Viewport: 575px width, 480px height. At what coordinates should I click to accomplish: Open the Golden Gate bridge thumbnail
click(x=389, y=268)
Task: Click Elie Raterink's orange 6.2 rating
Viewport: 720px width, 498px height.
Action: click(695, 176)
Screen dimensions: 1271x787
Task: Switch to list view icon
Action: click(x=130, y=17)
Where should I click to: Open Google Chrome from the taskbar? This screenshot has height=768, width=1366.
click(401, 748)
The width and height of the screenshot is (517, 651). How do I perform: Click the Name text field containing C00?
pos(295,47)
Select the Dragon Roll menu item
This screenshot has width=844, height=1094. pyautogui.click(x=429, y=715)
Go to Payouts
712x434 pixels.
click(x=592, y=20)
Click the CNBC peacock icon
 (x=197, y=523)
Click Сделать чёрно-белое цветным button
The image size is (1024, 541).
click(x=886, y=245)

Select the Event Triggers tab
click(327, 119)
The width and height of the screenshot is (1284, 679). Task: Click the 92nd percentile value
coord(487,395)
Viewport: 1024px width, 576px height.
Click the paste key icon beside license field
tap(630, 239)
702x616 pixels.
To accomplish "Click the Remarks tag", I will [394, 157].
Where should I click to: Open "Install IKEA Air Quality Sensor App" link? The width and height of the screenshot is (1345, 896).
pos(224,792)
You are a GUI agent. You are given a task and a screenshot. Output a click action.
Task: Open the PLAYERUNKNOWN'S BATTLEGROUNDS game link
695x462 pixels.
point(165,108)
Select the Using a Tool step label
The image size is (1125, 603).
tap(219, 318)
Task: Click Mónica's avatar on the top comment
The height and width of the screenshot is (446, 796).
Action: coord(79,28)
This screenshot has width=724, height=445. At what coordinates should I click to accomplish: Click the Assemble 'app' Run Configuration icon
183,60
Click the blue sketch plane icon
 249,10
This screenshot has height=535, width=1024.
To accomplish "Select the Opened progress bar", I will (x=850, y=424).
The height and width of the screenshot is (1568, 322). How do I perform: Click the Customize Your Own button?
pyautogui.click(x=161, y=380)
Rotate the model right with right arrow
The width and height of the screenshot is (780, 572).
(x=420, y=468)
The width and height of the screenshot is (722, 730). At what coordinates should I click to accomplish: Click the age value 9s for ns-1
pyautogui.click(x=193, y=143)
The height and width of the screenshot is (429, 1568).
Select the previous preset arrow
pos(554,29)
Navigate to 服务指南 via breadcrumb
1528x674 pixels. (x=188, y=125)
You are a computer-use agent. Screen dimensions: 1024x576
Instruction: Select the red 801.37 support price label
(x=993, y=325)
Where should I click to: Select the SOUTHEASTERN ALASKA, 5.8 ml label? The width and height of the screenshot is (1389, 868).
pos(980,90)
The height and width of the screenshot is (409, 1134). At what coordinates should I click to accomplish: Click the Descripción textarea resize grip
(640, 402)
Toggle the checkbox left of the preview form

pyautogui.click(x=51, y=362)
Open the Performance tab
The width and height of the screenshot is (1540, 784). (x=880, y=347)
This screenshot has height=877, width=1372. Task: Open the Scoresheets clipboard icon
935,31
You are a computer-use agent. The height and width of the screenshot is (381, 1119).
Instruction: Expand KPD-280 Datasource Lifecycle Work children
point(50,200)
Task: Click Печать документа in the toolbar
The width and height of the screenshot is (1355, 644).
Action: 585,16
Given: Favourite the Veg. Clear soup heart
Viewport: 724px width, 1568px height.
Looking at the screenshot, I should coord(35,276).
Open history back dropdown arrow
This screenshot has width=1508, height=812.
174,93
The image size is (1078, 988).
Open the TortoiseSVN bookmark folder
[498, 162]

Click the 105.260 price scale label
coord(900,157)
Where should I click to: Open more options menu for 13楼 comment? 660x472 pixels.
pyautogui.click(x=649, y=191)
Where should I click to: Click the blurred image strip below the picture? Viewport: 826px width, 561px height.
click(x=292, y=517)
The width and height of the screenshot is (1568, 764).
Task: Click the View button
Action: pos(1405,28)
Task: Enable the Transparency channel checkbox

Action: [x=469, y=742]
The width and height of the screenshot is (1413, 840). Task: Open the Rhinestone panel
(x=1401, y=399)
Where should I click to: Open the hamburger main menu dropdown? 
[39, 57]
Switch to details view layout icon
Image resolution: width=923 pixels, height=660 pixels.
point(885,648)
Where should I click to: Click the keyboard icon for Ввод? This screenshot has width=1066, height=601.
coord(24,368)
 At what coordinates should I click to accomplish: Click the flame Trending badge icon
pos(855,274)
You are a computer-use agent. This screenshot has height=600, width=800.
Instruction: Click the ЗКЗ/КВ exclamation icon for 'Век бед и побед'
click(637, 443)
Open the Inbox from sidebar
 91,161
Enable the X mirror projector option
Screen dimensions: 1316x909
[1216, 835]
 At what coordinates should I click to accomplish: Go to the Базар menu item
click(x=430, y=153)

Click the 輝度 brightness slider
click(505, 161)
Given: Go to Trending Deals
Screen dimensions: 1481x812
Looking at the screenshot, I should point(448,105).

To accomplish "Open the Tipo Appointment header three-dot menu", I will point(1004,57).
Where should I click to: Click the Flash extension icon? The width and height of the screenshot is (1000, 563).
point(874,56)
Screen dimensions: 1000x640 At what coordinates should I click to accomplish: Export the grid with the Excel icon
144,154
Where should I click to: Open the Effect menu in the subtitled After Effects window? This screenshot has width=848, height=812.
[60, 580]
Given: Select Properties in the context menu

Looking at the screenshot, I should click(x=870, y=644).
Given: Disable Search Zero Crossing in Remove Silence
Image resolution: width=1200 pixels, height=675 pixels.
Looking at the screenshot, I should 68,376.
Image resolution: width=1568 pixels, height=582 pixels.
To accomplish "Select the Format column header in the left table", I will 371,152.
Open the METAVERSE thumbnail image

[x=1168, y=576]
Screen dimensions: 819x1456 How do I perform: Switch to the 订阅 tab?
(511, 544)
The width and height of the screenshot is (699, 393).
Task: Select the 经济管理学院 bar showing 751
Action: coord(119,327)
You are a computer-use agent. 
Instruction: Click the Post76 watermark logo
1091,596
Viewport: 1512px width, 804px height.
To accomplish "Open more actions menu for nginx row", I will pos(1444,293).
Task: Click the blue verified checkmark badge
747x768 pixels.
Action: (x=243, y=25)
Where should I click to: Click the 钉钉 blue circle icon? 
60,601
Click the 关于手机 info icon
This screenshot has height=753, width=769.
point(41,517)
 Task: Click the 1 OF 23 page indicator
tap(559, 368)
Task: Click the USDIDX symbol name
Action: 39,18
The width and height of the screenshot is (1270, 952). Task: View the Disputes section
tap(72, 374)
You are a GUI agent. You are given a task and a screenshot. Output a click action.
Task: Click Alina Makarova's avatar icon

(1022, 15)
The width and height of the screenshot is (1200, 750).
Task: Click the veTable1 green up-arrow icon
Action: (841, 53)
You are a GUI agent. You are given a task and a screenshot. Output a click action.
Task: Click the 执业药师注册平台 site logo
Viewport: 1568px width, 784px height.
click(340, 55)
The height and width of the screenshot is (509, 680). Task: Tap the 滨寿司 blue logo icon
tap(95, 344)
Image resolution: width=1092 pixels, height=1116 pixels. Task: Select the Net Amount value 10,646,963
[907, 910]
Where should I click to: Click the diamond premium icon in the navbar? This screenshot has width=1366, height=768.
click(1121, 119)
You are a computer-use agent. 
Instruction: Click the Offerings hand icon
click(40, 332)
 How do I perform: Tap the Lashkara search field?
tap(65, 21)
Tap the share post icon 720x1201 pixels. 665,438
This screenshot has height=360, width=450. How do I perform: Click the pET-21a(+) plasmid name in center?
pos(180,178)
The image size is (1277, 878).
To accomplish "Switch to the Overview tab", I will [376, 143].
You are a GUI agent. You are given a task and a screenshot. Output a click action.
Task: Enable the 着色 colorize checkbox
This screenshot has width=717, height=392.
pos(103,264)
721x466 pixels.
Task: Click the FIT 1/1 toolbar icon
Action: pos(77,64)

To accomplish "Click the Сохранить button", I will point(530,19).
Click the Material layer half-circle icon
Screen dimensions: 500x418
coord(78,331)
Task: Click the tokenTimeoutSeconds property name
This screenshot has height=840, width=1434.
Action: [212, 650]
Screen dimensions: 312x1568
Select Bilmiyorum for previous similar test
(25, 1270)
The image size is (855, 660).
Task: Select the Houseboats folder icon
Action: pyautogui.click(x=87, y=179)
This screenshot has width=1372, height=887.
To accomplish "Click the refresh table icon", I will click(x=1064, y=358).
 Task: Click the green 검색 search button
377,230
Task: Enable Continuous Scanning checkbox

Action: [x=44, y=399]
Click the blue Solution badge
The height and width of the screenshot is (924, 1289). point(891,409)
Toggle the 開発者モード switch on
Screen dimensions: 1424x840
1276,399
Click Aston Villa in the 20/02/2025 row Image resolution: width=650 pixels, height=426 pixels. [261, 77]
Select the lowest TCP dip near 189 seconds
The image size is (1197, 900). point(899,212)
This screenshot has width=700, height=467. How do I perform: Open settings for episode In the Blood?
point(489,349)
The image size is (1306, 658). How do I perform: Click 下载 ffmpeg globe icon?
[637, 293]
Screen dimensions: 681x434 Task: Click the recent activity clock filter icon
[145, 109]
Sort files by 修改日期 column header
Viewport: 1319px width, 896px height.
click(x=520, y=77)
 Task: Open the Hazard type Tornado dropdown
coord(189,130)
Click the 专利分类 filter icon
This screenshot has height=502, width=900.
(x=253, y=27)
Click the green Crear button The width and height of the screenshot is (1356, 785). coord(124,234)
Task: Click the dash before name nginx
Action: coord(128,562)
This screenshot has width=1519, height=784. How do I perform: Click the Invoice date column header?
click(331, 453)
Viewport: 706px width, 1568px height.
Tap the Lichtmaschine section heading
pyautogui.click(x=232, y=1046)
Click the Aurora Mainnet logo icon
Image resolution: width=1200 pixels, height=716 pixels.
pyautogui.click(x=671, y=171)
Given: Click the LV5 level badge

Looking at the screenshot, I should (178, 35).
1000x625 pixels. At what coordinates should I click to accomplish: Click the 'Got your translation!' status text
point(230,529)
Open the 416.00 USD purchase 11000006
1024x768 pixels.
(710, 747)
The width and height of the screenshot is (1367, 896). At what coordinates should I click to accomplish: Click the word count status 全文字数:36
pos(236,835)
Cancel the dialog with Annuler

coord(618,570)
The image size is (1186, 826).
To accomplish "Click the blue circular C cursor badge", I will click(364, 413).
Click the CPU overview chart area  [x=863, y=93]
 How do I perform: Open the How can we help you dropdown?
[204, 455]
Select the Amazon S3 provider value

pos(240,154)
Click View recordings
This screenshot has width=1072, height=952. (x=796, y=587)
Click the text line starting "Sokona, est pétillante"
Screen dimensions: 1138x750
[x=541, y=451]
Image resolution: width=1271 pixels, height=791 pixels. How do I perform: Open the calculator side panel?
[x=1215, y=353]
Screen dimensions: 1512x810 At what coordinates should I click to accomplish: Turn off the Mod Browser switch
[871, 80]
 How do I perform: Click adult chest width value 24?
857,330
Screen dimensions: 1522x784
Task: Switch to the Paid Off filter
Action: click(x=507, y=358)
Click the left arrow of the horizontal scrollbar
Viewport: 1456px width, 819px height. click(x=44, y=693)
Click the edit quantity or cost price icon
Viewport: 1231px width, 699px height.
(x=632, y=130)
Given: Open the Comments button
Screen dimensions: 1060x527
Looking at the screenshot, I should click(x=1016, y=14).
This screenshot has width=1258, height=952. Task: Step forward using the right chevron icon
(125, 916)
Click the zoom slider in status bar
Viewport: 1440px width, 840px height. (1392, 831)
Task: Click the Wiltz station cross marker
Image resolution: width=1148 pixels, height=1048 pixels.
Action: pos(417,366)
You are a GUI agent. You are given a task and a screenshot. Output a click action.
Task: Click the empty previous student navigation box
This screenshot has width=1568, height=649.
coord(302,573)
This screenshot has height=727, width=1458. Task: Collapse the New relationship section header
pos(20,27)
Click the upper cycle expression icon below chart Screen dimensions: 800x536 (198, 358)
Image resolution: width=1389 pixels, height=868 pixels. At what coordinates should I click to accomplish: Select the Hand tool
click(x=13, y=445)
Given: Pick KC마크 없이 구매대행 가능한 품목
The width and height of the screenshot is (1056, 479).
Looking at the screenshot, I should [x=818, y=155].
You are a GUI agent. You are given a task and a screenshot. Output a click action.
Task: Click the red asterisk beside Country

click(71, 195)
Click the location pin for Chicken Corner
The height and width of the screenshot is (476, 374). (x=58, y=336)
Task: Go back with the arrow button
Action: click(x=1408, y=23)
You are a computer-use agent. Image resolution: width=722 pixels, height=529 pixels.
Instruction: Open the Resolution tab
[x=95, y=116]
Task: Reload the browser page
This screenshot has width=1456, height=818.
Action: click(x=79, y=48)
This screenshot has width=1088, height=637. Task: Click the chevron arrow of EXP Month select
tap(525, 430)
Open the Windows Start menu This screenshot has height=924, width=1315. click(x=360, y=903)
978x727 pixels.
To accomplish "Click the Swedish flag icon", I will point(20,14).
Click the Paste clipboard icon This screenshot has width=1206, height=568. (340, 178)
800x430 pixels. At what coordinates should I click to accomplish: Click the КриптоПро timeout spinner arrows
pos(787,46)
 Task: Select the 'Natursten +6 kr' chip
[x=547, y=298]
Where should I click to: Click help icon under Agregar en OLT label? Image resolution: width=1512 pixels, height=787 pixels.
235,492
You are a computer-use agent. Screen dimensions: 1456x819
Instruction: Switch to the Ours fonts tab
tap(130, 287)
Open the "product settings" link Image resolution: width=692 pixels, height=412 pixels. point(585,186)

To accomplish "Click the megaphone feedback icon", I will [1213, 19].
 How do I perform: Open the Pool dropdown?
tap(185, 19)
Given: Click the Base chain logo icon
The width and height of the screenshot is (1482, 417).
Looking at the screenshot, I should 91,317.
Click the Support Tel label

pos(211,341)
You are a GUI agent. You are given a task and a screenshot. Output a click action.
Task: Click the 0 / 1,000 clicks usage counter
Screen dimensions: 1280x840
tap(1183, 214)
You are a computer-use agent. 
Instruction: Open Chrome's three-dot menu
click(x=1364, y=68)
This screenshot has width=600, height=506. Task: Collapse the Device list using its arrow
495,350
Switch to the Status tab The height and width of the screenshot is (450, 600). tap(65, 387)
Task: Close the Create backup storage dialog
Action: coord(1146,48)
------------------------------------
**Task to complete**
Reproduce the items between the line containing "Given: Select Properties in the context menu" and the line containing "I will 371,152.", inclusive, character for character.

**Exercise result**
Given: Select Properties in the context menu

Looking at the screenshot, I should click(x=870, y=644).
Given: Disable Search Zero Crossing in Remove Silence
Image resolution: width=1200 pixels, height=675 pixels.
Looking at the screenshot, I should 68,376.
Image resolution: width=1568 pixels, height=582 pixels.
To accomplish "Select the Format column header in the left table", I will 371,152.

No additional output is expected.